===== Dataset records =====
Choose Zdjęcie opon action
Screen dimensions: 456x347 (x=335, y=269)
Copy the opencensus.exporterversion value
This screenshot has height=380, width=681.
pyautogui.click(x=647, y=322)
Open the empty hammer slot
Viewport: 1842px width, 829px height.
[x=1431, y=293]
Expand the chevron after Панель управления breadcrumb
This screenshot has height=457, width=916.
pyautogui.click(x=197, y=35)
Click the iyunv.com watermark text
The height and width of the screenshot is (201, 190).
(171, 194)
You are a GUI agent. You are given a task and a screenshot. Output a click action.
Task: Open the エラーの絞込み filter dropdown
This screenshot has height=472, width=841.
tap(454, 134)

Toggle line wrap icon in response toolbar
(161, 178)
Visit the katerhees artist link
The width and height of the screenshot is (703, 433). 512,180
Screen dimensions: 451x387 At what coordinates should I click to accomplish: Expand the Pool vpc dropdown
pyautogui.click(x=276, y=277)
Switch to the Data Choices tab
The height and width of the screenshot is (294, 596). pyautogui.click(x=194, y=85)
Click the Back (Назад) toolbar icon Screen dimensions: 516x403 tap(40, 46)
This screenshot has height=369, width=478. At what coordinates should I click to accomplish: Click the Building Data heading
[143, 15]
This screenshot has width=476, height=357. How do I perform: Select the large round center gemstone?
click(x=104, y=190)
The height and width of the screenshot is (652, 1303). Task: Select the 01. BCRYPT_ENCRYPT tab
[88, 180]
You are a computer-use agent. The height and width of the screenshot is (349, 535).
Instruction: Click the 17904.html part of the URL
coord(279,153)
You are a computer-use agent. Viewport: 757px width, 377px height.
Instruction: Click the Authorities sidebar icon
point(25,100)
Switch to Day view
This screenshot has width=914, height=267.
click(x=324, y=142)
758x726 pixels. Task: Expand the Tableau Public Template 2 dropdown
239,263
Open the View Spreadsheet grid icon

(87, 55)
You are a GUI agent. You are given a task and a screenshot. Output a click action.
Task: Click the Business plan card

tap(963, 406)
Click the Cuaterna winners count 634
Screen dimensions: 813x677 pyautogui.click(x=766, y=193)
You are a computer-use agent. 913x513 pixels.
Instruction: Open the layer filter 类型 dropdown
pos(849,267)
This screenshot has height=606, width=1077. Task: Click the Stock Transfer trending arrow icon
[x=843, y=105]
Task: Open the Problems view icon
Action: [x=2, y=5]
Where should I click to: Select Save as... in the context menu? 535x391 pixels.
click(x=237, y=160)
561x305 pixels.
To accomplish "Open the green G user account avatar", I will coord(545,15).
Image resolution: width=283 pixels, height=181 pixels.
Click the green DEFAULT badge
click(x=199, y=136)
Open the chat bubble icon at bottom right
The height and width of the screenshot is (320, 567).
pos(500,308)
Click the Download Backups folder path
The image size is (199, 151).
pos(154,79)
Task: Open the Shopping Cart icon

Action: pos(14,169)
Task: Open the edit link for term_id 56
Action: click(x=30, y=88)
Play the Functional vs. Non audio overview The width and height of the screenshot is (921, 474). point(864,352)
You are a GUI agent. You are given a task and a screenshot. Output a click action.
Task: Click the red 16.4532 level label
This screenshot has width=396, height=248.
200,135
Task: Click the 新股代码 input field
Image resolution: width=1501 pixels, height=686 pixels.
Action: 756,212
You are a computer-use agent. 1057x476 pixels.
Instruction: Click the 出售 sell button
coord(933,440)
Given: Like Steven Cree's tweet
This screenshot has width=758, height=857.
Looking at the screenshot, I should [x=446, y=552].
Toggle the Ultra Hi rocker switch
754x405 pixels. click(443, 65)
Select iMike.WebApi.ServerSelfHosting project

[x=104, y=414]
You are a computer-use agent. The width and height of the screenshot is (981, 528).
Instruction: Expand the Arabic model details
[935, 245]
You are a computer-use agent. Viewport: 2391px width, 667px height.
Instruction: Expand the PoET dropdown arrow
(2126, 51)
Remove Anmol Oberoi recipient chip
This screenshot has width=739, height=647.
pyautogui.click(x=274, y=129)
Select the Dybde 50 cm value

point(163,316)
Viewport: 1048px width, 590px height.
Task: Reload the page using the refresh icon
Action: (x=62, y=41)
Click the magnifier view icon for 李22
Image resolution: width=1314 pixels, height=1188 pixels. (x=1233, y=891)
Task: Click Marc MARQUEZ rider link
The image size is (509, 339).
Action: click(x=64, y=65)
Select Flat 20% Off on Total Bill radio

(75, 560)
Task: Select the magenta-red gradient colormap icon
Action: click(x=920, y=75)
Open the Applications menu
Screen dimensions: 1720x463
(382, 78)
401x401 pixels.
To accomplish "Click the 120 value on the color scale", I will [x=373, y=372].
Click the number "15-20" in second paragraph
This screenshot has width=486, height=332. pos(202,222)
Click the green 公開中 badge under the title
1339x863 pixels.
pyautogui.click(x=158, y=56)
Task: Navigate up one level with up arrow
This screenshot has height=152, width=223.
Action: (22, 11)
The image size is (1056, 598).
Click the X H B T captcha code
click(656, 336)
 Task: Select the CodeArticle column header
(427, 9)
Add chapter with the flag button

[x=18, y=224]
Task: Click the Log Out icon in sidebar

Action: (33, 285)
=====
» Task objective: Within the material above, find every line containing the word "level" and copy it.

» Task result:
Task: Click the red 16.4532 level label
Task: Navigate up one level with up arrow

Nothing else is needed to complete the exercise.